Selected extract:
#####

The city of Hiroshima recently hosted the 49th G7 summit, with British Prime Minister Rishi Sunak reportedly loving Hiroshima-style okonomiyaki. The grim history of Hiroshima is well known around the world, and familiarizing oneself with the aftermath of the world’s first atomic bomb is often what brings travelers, domestic and international alike to the prefecture. And while this is certainly important, Hiroshima has much more to offer.

Definitely more of a slow travel destination, and one that is probably best experienced by car or motorcycle, Hiroshima is also home to a rich culinary culture, numerous islands with incomparable views and stunning natural sights. This list includes 50 activities and sightseeing ideas for your next trip, especially if you’re looking to linger in a more quiet part of Japan.

Photo by Anna Petek


1. As mentioned above, a visit to the Hiroshima Peace Memorial Museum is imperative, especially for first-time travelers to the prefecture. The museum documents the atomic bombing of the city of Hiroshima. Visitors should note that some exhibits show sensitive content that can be triggering.

2. In line with learning about the history of Hiroshima, travelers should visit the Atomic Bomb Dome. The structure, one of the few buildings left standing near the hypocenter of the blast, now serves as a symbol to continue the fight for world peace and the abolition of nuclear weapons. It’s located within the Hiroshima Peace Memorial Park.

3. In terms of must-try foods, okonomiyaki is what you’ll want to make time for. Residents here and Japan aficionados probably already know there are two kinds of okonomiyaki; Kansai style and Hiroshima style. Hiroshima-style okonomiyaki is different in that the dough and fillings are usually layers separated instead of mixed, and the fillings are often sautéd on the side before being incorporated into the savory pancake. You can eat at a plethora of Hiroshima okonomiyaki restaurants in Okonomiyaki Mura.

#####

Requirements:
1: Say whether each statement agrees with the Hiroshima travel piece, answering yes or no and quoting the deciding words. (a) The Atomic Bomb Dome is located within the Hiroshima Peace Memorial Park. (b) In Hiroshima-style okonomiyaki, the dough and fillings are usually mixed together. (c) The list offers 30 activities and sightseeing ideas.
2: Reproduce the part of the Hiroshima travel piece starting with "Photo by Anna" and going on through "can be triggering.".

Data:
#####

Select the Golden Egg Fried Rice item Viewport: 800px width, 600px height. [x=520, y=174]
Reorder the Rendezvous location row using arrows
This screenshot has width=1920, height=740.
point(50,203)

#####

Outputs:
1:
(a) Yes: "It’s located within the Hiroshima Peace Memorial Park."
(b) No: "the dough and fillings are usually layers separated instead of mixed"
(c) No: "This list includes 50 activities and sightseeing ideas"

2:
Photo by Anna Petek


1. As mentioned above, a visit to the Hiroshima Peace Memorial Museum is imperative, especially for first-time travelers to the prefecture. The museum documents the atomic bombing of the city of Hiroshima. Visitors should note that some exhibits show sensitive content that can be triggering.